*Assignment*. Repeat the entries exactly. Leave nothing out.

*Data for this task*.
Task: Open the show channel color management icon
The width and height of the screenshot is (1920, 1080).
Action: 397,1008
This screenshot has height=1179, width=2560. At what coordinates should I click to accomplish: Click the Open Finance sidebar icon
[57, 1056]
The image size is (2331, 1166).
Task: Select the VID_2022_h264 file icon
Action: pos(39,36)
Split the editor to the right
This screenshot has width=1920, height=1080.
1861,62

*Output of the task*.
Task: Open the show channel color management icon
The width and height of the screenshot is (1920, 1080).
Action: 397,1008
This screenshot has height=1179, width=2560. At what coordinates should I click to accomplish: Click the Open Finance sidebar icon
[57, 1056]
The image size is (2331, 1166).
Task: Select the VID_2022_h264 file icon
Action: pos(39,36)
Split the editor to the right
This screenshot has width=1920, height=1080.
1861,62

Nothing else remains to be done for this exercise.